Crossover #1 is the new series, out now from Image Comics, that you need to pick up. Full of extraordinary situations and genuine emotion-provoking scenes, Crossover is sure to be a series you won’t want to miss.
About the Book:
The heroes that we know from comic book pages have become real, and the damage they have caused is horrific. They are now contained, but the world has drastically changed because of their presence. Now, one girl is about to find herself wrapped up in a situation unlike any she’s experienced before.
Crossover #1 Story
This issue was an absolute pleasure to read. Donny Cates does a brilliant job of immersing us into this entirely new world that once was like ours but has been changed by the appearance of superheroes. We get this wonderful glimpse into so many aspects of this world, and yet by the end of the issue, we have barely scratched the surface of what it has to offer. First, Cates uses an unknown narrator to explain to us what transpired that caused the world we see to become so different. Then the narrator introduces us to the main character, who we follow throughout one of her typical days. Her everyday life shows us a completely alternate version of a location I’m sure many readers are very familiar with, highlighting how much the world has changed. When the main character’s typical day no longer becomes as typically, Cates can give us circumstances that will lead to the main character and the reader being able to see more of this fantastic world. Crossover #1’s story also coves quite a few serious themes and successfully pulls at the reader’s heartstrings. The transition into this entirely different world is seamless, and it would be difficult to think of a way to do it better.

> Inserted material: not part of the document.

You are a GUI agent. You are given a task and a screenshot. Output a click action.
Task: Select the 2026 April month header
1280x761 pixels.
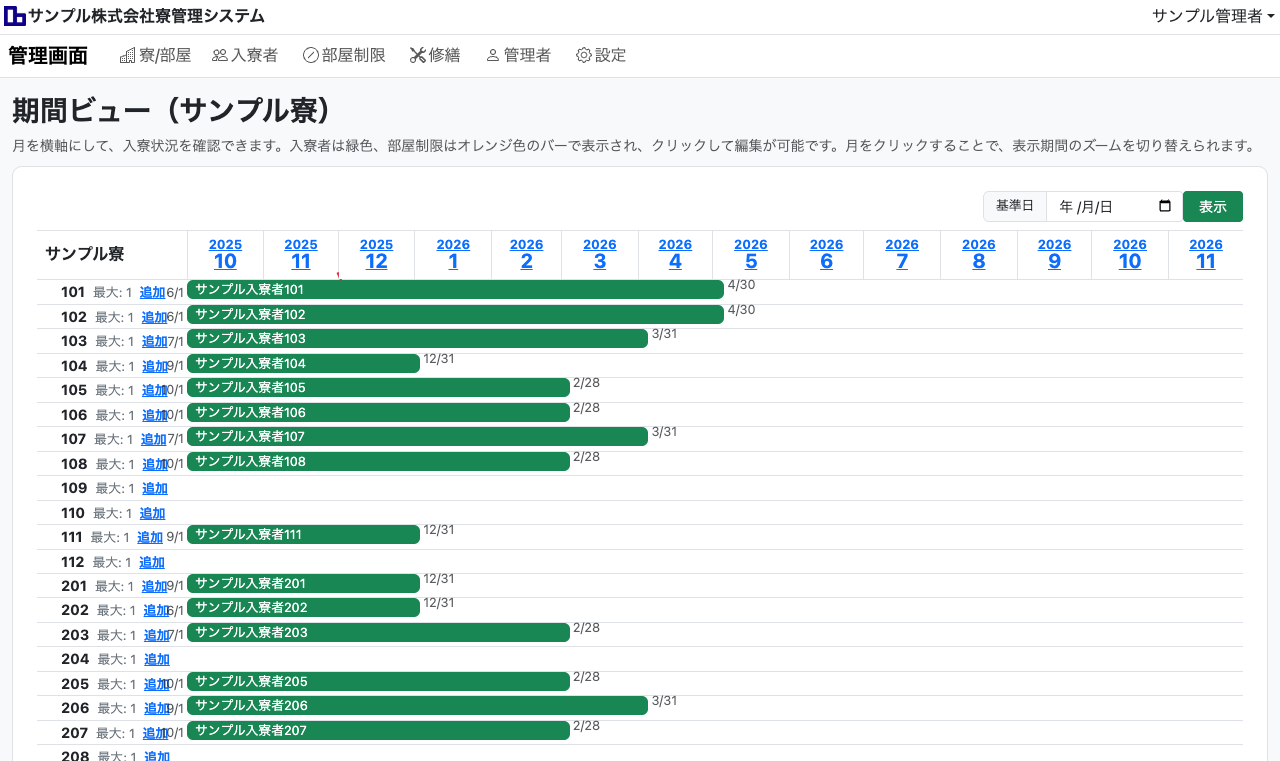tap(675, 254)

Geoff Shaw provides some stunning art in Crossover #1 that is integral to making the issue such a wonderful experience. Having the heroes drawn in a style that reflects old comic books – with them covered in dots – creates a nice contrast to the other characters’ sharp lines and scenery in the issue. Shaw also enhances the issue with his remarkably expressive drawings and detailed faces. There is wide diversity in his characters through body type, race, and physical appearance, making the world seem more realistic. Panels filled with many people reflect the many different individuals we see every day, rather than an artist who habitually makes all of his characters look similar.

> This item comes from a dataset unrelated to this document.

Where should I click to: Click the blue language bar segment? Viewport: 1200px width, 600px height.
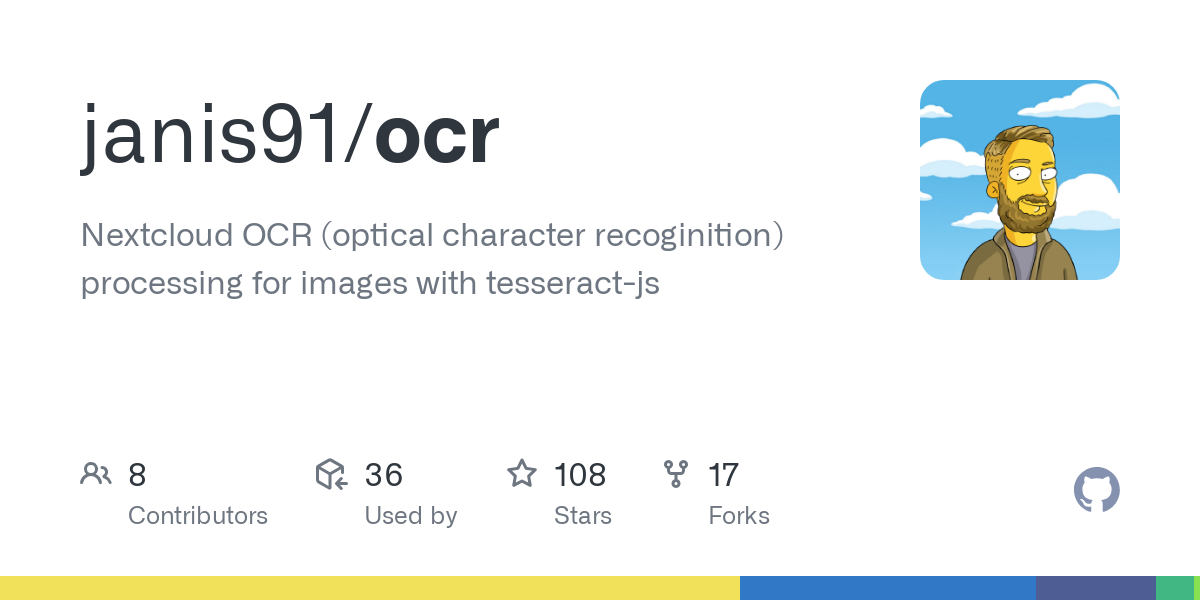click(888, 588)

Crossover #1 has some fantastic coloring from Dee Cunniffe. There is an enjoyable variety of colors used and many bright colors that liven up the page. Cunniffe also does some interesting coloring in the issue when a particular panel needs emphasis. Cunniffe gives everything in the panel a blue tint as if to say that time has stopped in the panel to provide us with enough time to comprehend the situation. The technique has a similar effect to when a film uses slow motion. It is odd to see this in a comic book since each panel already acts as a frozen image in time, but through Cunnife’s coloring, the technique works wonderfully.

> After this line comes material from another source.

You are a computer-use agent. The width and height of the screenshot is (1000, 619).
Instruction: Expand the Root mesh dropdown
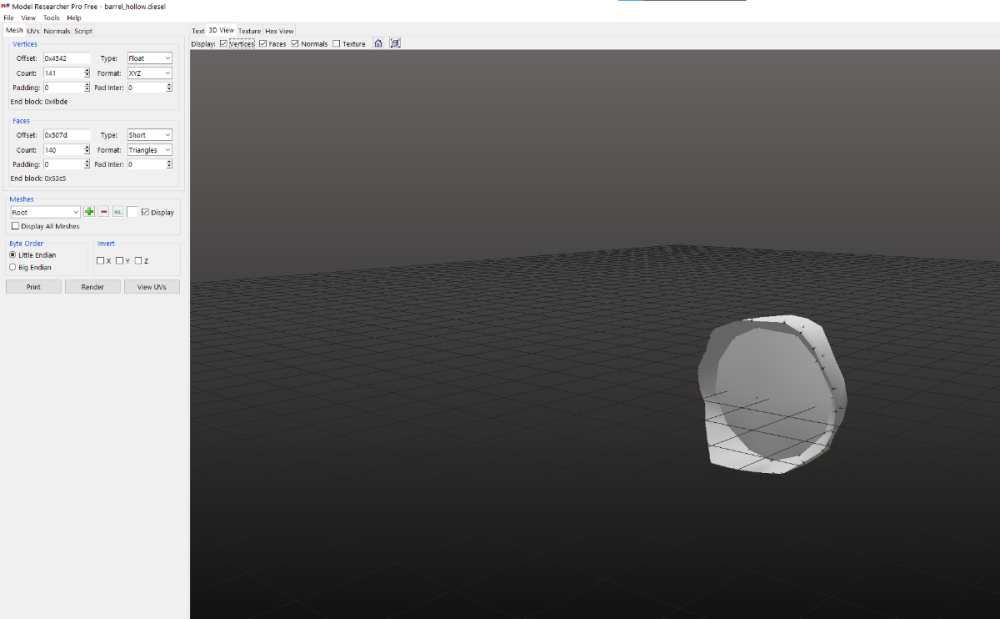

The lettering of John J. Hill does not do much to surprise the reader for most of the issue, but when it comes more into play, Hill’s talents become apparent. Crossover #1 has an unknown narrator. The captions used for his are bland, with a common font and a tan background. This is understandable, as you want the narrator’s world to blend in with each panel and seem as it was just a part of the world. However, besides this and ordinary speech bubbles, there isn’t any lettering to comment on for much of the issue. While these two lettering choices do serve important roles, they are by no means impressive. Towards the end of the issue, everything changes, and the lettering becomes much more exciting as the story quickens the pace. Hill uses bold captions, giant fonts, and everything else a reader hopes to see in lettering. I hope it continues for the rest of the series.
Crossover #1 is an issue that you will not want to miss. It wonderfully sets the stage for a riveting new story and has brilliant artists on the project to make each issue a visual spectacle. If you have doubts about this new series, pick up a copy of this marvelous first issue, and it should change your mind.